Reserve Bank of India (RBI) issued Basel III guidelines applicable with effect from April 1, 2013. The guidelines provide a transition schedule for Basel III implementation till March 31, 2020. On March 27, 2020, the RBI has extended the transition period for implementing the last tranche of 0.625% under capital conservation buffer (CCB) by six months i.e. from March 31, 2020 to September 30, 2020 and on September 29, 2020, it has been further extended to April 1, 2021. Upon full implementation of Basel III guidelines, the minimum capital to risk-weighted assets ratio (CRAR) would be 11.70%, minimum Common Equity Tier-1 (CET1) CRAR ratio would be 8.20% and minimum Tier- 1 CRAR ratio would be 9.70%. This includes capital conservation buffer (CCB) and additional CET1 capital surcharge on account of the Bank being designated as a Domestic Systemically Important Bank (D-SIB).

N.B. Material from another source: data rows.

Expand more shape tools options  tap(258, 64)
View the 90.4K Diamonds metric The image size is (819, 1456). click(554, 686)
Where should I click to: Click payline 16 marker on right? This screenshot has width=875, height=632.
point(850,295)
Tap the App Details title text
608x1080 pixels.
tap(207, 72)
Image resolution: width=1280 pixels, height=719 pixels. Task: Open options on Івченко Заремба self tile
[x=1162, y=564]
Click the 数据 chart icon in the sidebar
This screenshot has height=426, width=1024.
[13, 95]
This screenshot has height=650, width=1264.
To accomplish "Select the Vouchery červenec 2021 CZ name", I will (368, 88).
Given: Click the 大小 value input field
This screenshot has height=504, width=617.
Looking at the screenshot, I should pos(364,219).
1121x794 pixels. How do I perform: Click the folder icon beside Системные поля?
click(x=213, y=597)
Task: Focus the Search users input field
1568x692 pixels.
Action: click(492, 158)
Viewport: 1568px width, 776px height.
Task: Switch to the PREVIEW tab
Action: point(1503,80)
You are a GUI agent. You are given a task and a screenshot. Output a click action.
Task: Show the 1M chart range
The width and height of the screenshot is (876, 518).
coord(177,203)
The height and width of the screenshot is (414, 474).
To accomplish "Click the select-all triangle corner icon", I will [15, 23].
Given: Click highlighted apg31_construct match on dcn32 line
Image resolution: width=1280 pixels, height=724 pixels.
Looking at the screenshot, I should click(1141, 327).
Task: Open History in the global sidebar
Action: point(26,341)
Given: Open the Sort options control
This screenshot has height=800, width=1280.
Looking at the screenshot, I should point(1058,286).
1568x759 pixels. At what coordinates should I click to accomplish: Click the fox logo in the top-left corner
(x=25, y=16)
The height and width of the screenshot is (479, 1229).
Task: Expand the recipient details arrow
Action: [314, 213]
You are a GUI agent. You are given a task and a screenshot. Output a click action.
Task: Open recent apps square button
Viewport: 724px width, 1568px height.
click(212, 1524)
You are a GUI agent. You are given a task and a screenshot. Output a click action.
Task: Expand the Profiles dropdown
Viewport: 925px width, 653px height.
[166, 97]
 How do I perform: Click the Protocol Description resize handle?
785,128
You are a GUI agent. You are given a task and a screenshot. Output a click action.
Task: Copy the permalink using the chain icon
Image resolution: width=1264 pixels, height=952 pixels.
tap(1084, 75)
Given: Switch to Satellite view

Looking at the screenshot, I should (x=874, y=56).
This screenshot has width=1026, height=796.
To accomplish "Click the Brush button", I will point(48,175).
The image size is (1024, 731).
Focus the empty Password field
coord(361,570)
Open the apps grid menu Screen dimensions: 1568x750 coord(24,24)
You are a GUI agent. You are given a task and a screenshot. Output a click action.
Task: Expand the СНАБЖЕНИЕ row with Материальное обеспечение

As per the transitional arrangement, at December 31, 2020, ICICI Bank (the Bank) is required to maintain minimum CET1 CRAR of 7.575%, minimum Tier-1 CRAR of 9.075% and minimum total CRAR of 11.075%. The minimum capital requirement includes capital conservation buffer (CCB) of 1.875% and additional CET1 capital surcharge of 0.20% on account of the Bank being designated as a Domestic Systemically Important Bank (D- SIB).

The Basel III framework consists of three-mutually reinforcing pillars:

  1. Pillar 1: Minimum capital requirements for credit risk, market risk and operational risk
  2. Pillar 2: Supervisory review of capital adequacy
  3. Pillar 3: Market discipline

Market discipline (Pillar 3) comprises set of disclosures on the capital adequacy and risk management framework of the Bank. These disclosures have been set out in the following sections.

Table DF-2: CAPITAL ADEQUACY

Qualitative disclosures

a. Capital management

Objective

The Bank actively manages its capital to meet regulatory norms and current and future business needs considering the risks in its businesses, expectation of rating agencies, shareholders and investors, and the available options of raising capital.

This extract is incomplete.